**Extracted records**:
-- Begin --
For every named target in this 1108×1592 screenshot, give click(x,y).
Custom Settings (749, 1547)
-- End --
-- Begin --
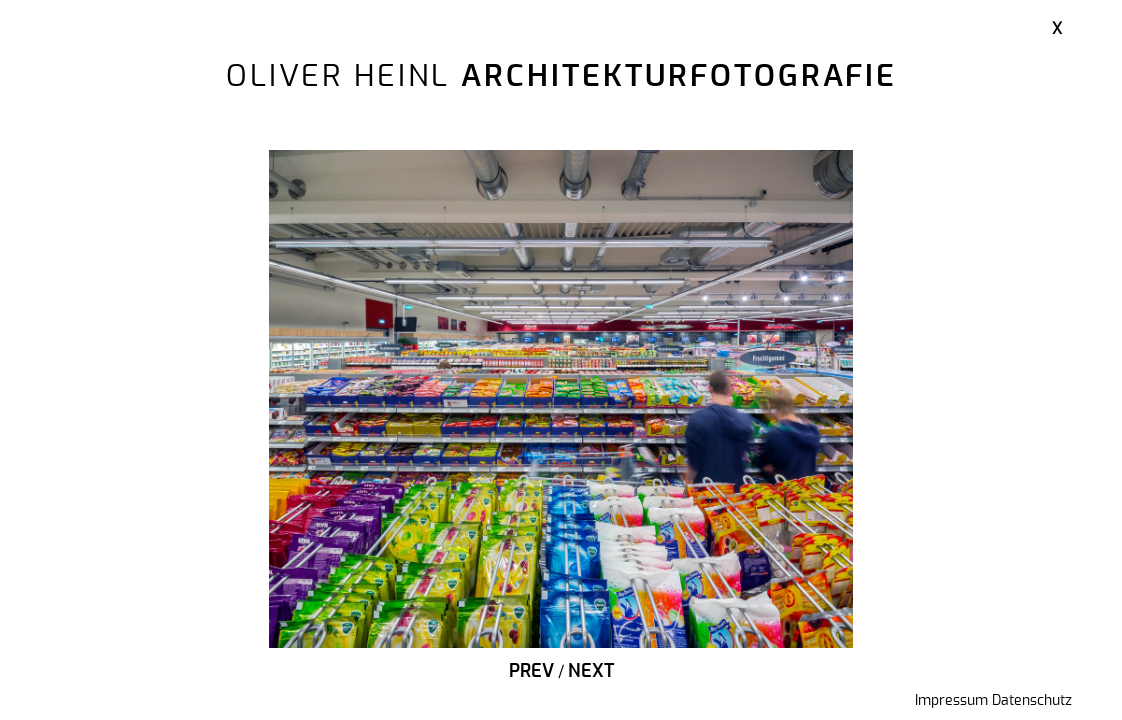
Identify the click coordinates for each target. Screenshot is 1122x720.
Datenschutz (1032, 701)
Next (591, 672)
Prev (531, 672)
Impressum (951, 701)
-- End --
**Given exercise**: Express the data starting at the line containing "For every named" and ending at the line containing "Custom Settings (749, 1547)" as a numbered list, both of those lines included and blank lines omitted.

**Final result**:
1. For every named target in this 1108×1592 screenshot, give click(x,y).
2. Custom Settings (749, 1547)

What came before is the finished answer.